Il “loop” della sinistra. Perchè #nonvinceremomai.

Dopo la lettera aperta a Matteo Renzi dal quale peraltro non ho ancora ricevuto risposta 🙂 – riflettevo su quanti cinguettavano insistentemente su una nota piattaforma contro il povero Matteo.

Tantissimi gli chiedevano di dire o fare qualcosa di sinistra, secondo un ormai classico adagio. E intanto gli sfottò (“Renzie”, per aver osato indossare un giubbino di pelle in una trasmissione trash), quando non veri e propri insulti, si moltiplicavano apparentemente inarrestabili.

La mia anima di sinistra è corsa subito in soccorso del poveretto sotto linciaggio. E’ più forte di me: quando qualcuno soffre, il mio cuore gli è vicino. Sarà per questo che proprio non riesco a tifare Barcellona, ma quasi sempre per l’avversario. Ma questa è un’altra storia.

Pensavo che la smania di avere ragione, di sapere di averla, e di volerla a tutti i costi imporla agli altri, comunque la pensino, ci condannerà perennemente alla sconfitta. La ricerca spasmodica della realizzazione di un ideale perfetto, incorruttibile (forse evoluzione della comune matrice socialista/comunista) ma probabilmente altrettanto irrealizzabile, non ci permetterà mai di cambiare veramente le cose. E saremo sempre facile preda di qualcun altro più veloce, più scaltro, con il pelo sullo stomaco. Che se le cose vorrà cambiarle, le cambierà a suo vantaggio, cioè in peggio.

Non credo che Renzi sia la reincarnazione di Berlinguer. Ma nemmeno compagno di merende di Berlusconi. Così come non credo che il denaro sia un male o un bene in sè, solo un mezzo per procurarsi quel che ci serve. E chi ne ha tanto deve aver lavorato duro e meritato (fino a prova contraria, sono garantista pure in questo). E così come sono convinto che vedere Berlusconi in galera appagherebbe il mio altissimo senso di giustizia (o di vendetta: maledetto, ci hai rubato 20 anni di esistenza dietro le tue stronzate!), ma non risolverebbe di una virgola i miei problemi quotidiani: precariato, disoccupazione, servizi pubblici inefficienti, inquinamento, prospettive future.

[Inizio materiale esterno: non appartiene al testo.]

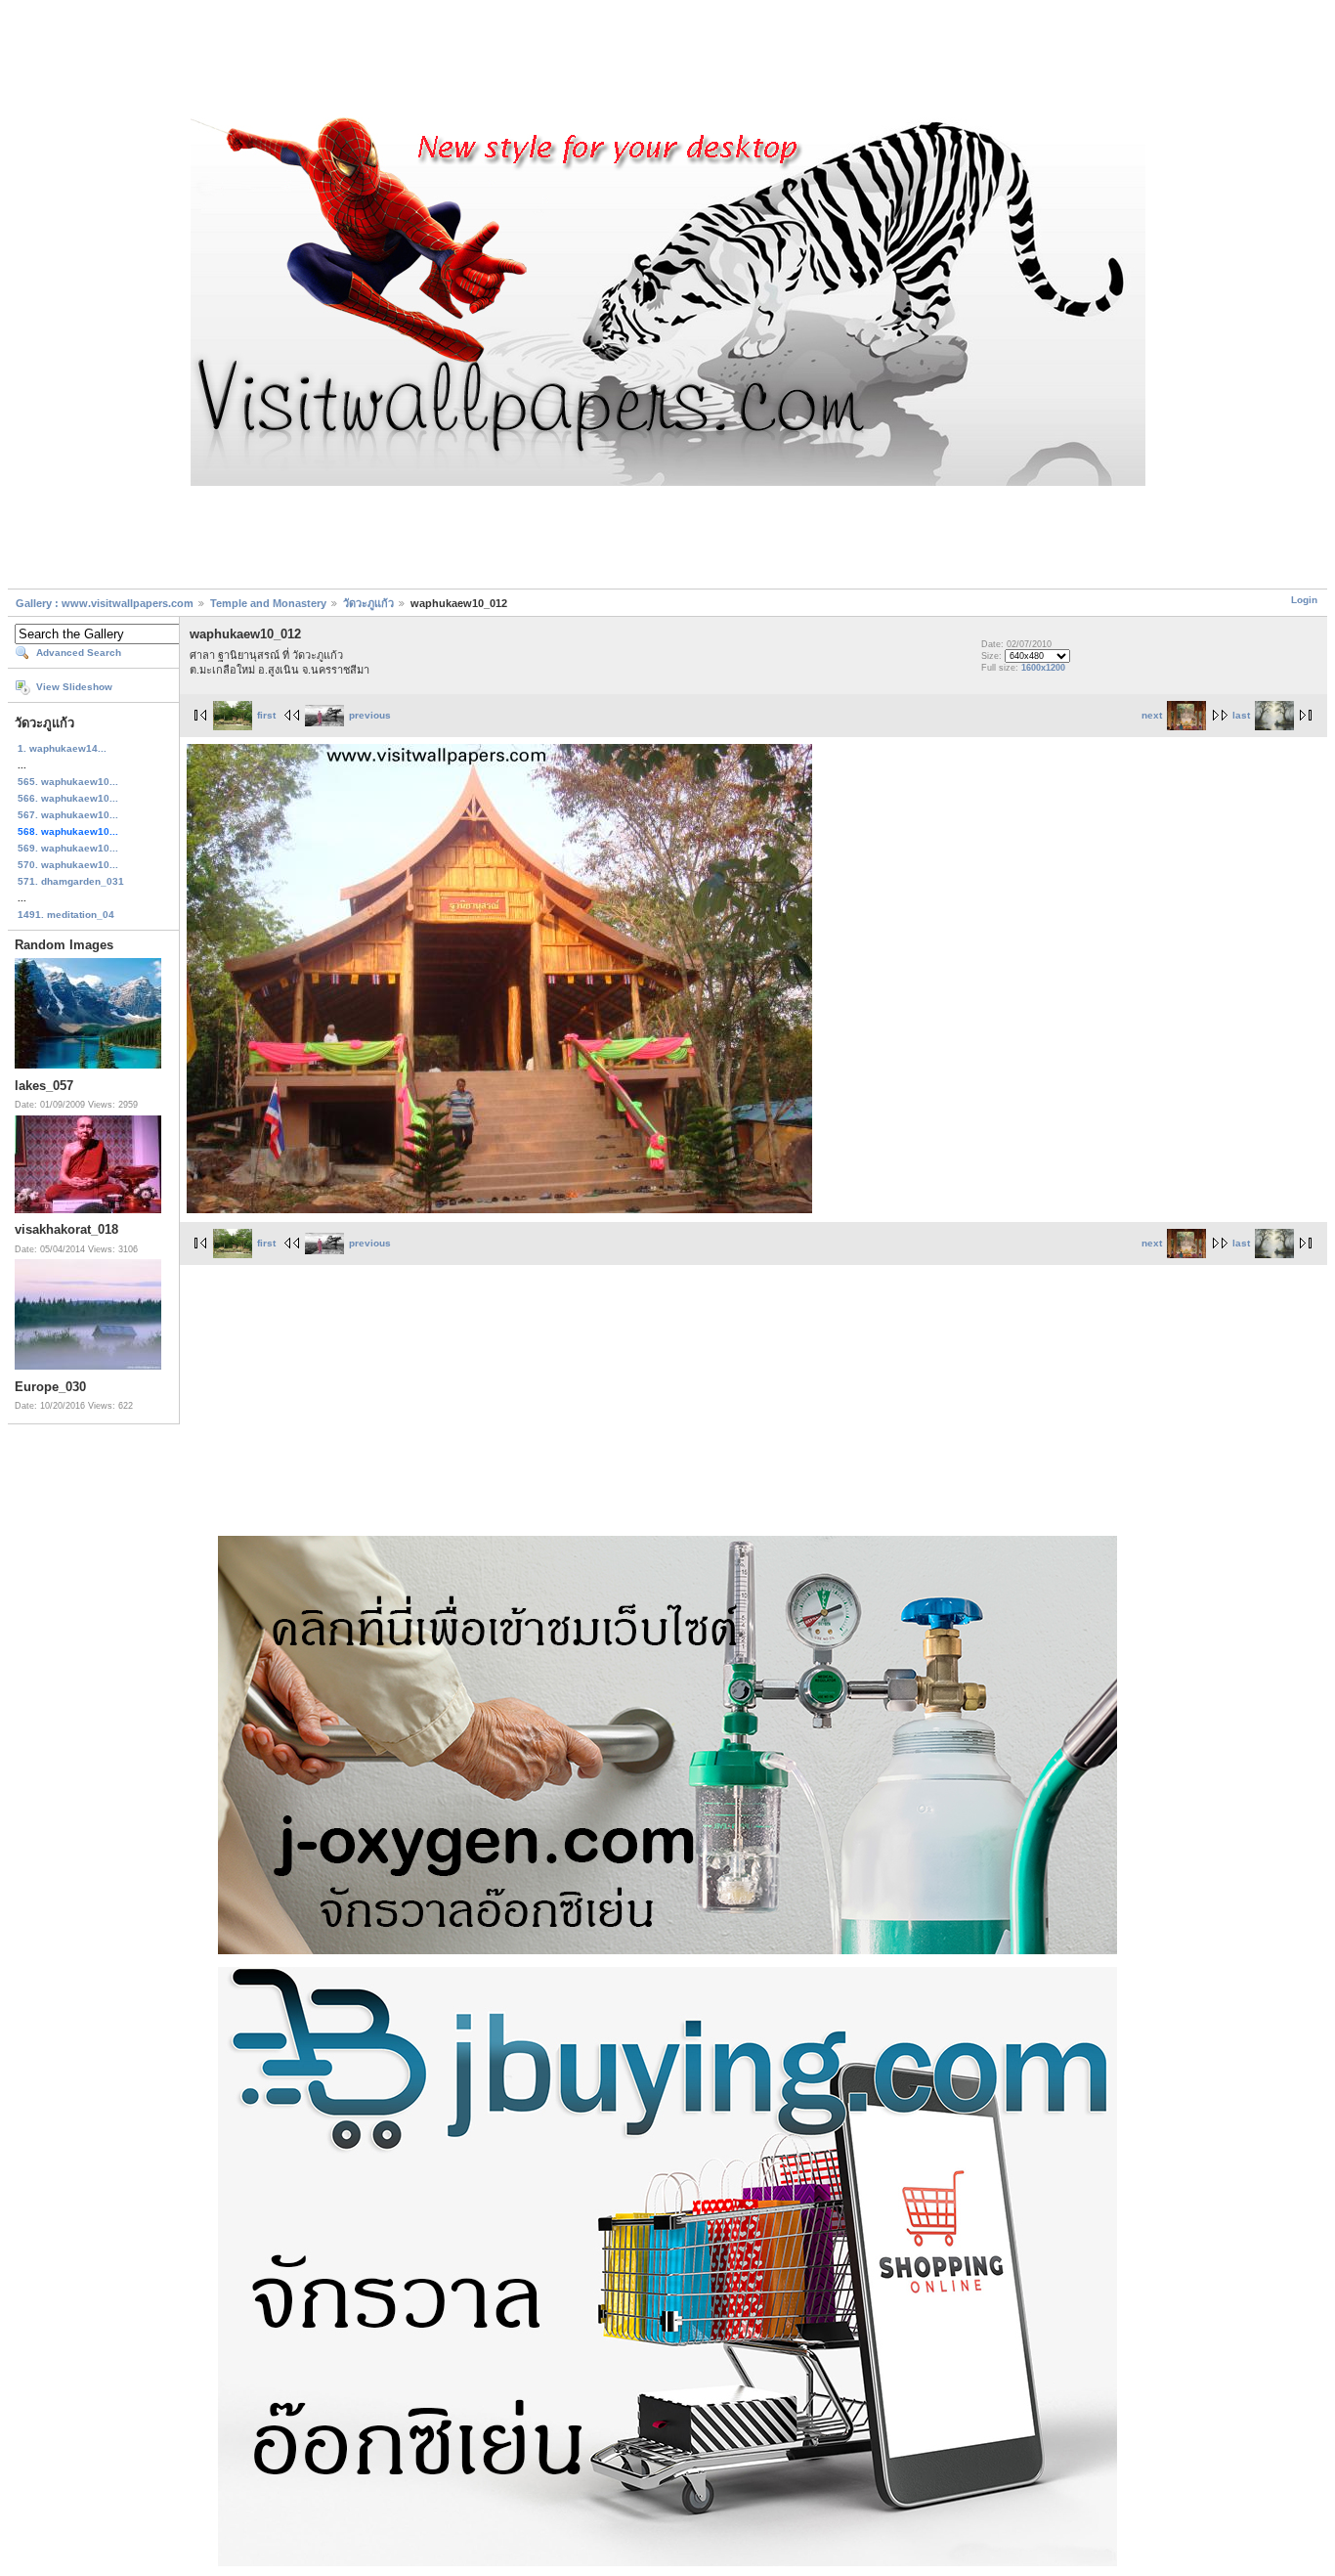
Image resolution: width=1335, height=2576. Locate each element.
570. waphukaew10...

Ora, Renzi ha altissime probabilità, se si andasse subito al voto, di vincere anche con questa legge elettorale. Porterebbe inevitabilmente (parte) dei nostri problemi sotto la lente dell’opinione pubblica e sopra le scrivanie di chi decide. Per questo le elezioni non sono una prospettiva indesiderabile, tutt’altro (diversamente, per ovvie ragioni, la penserà l’attuale dirigenza PD). Come alternativa ad una ancora possibile intesa con l’ala riformista del Movimento 5 Stelle.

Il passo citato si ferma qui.